É preciso apresentar o resultado de exames e laudos médicos que comprovem a incapacidade para retornar ao trabalho, além de passar pela perícia do INSS.

O segurado também deve comprovar que está com as contribuições previdenciárias em dia, realizadas ao menos nos últimos 12 meses.

Já para conseguir a aposentadoria por invalidez também são necessárias a comprovação da condição de perda permanente da capacidade laboral e a realização de perícia técnica.

Trabalhador pode ser mudado de função
Leandro Madureira, advogado especialista em Direito Previdenciário e sócio do escritório Mauro Menezes & Advogados, afirma que é comum trabalhadores com sequelas de doenças retornarem ao trabalho em funções distintas das anteriores, por conta da incapacidade adquirida.

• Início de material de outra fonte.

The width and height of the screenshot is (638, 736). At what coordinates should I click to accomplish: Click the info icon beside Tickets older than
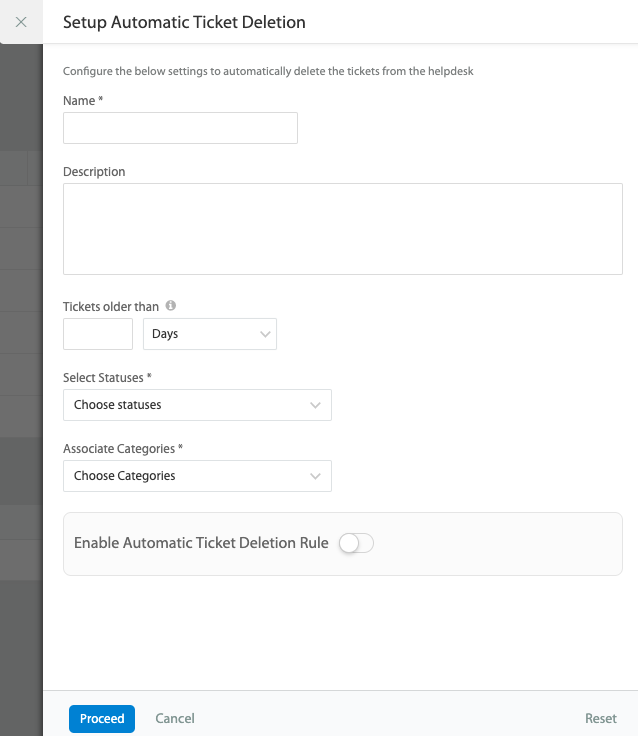click(171, 306)
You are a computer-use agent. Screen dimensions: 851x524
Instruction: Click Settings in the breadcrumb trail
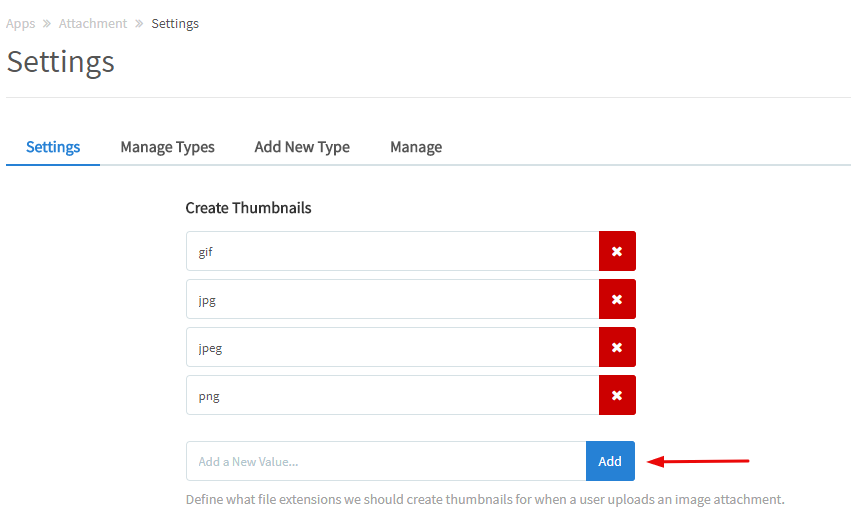pos(175,23)
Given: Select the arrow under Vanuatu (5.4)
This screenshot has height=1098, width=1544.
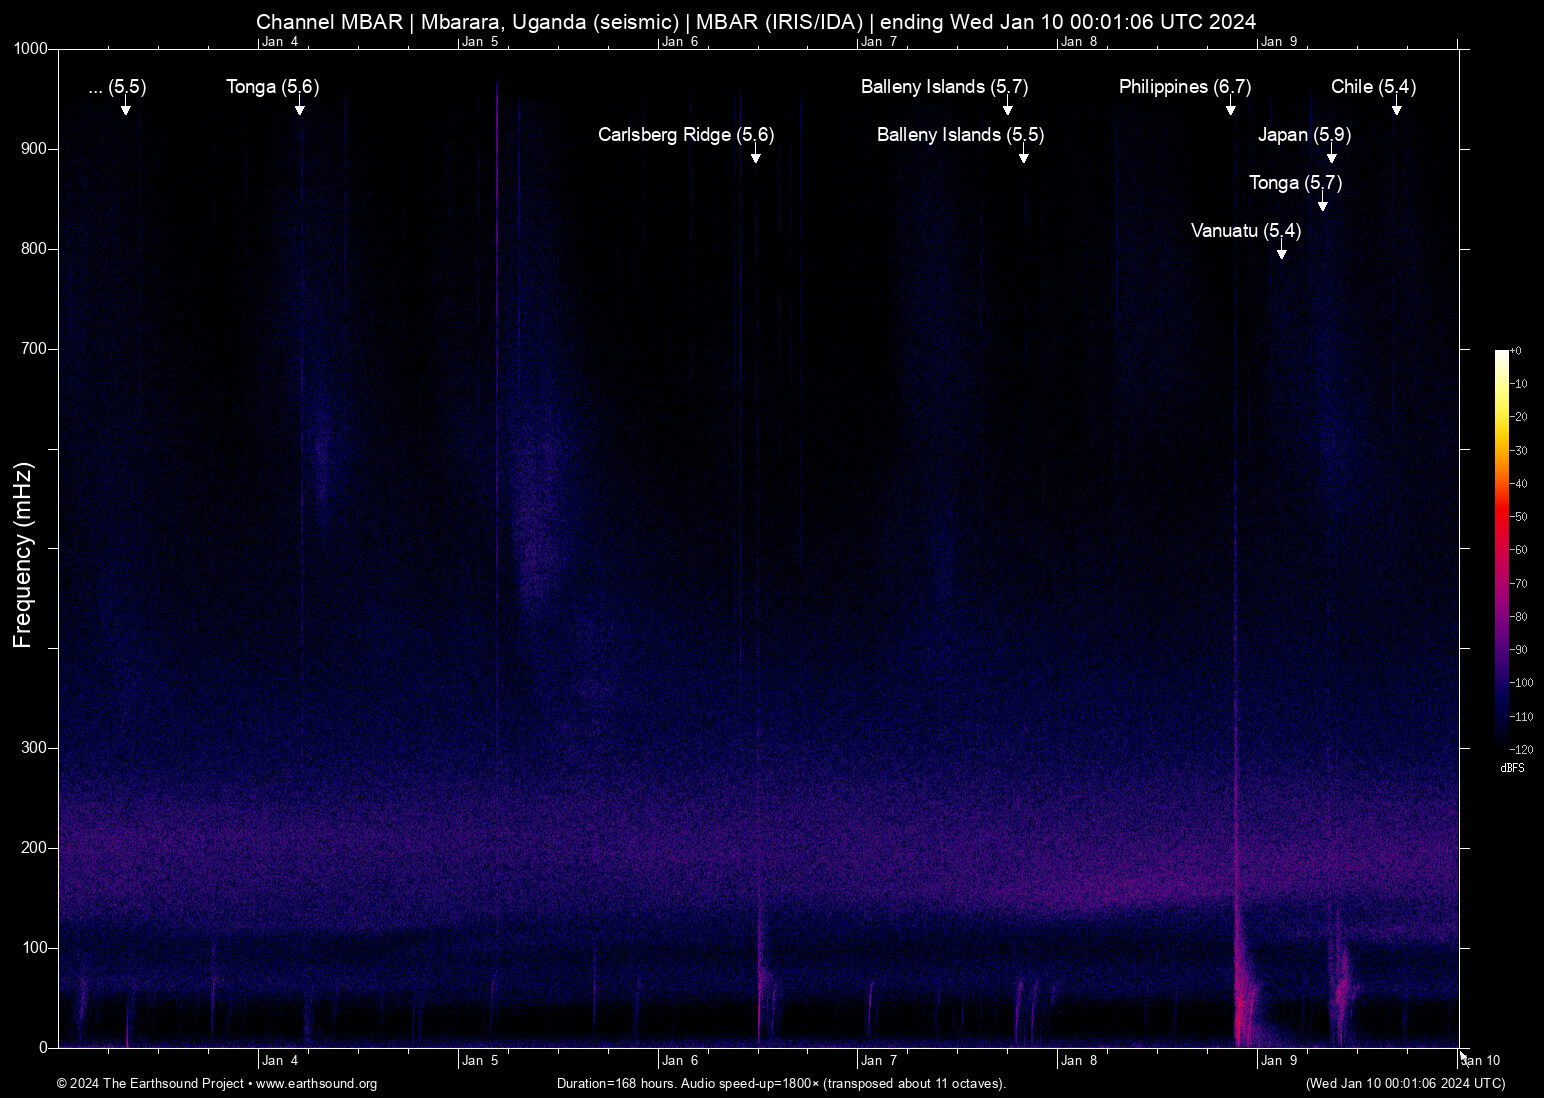Looking at the screenshot, I should 1282,253.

“Se a Covid-19, por exemplo, gerou algum tipo de problema neurológico que fez com que um professor perdesse a voz, de modo que não tem mais condições de dar aula, ele pode ser reabilitado para exercer uma função administrativa e burocrática que não tenha a voz como principal meio de trabalho. A mera existência de sequela não gera direito ao auxílio-doença ou à aposentadoria por invalidez”, aponta.
Disputas judiciais

Os especialistas orientam que, caso seja negado pelo INSS a concessão do auxílio-doença ou a sua conversão na aposentadoria por invalidez, o trabalhador tem a opção de ingressar com ação na Justiça para obrigar a autarquia federal a conceder os benefícios

“Para isso, o segurado deve apresentar todos os laudos, exames e relatórios médicos que demonstrem a incapacidade gerada pelo coronavírus”, afirma Ruslan Stuchi, advogado previdenciário e sócio do escritório Stuchi Advogados.

Outro tema que costuma ser motivo de disputas judiciais é o valor dos benefícios. O cálculo do auxílio-doença é feito a partir de um percentual de 91% do chamado salário de benefício, que corresponde à média aritmética dos 80% maiores salários de contribuição.

Já a aposentadoria por invalidez, desde a entrada em vigor da reforma da Previdência em novembro de 2019, é calculada a partir de um percentual de 60% da média dos salários de contribuição somada a 2% para cada ano de contribuição no caso de mais de 15 anos de contribuição acumulados para as mulheres, e de mais 20 anos para os homens.

Assim, segurados que têm o benefício convertido na aposentadoria passam a receber uma quantia menor. Trabalhadores têm questionado a diferença na Justiça e obtido o direito de receber a aposentadoria por invalidez por meio do cálculo anterior à reforma, com base em 100% do salário de benefício, correspondente à média aritmética dos 80% maiores salários de contribuição.

“A aposentadoria por invalidez é menor do que o auxílio-doença, ou seja, o benefício que é permanente se tornou mais desvantajoso do que o provisório. É inconstitucional tanto pelo retrocesso social como pelo princípio constitucional da isonomia. Você está desfavorecendo alguém que está em uma situação ainda pior que o outro”, avalia o advogado João Badari.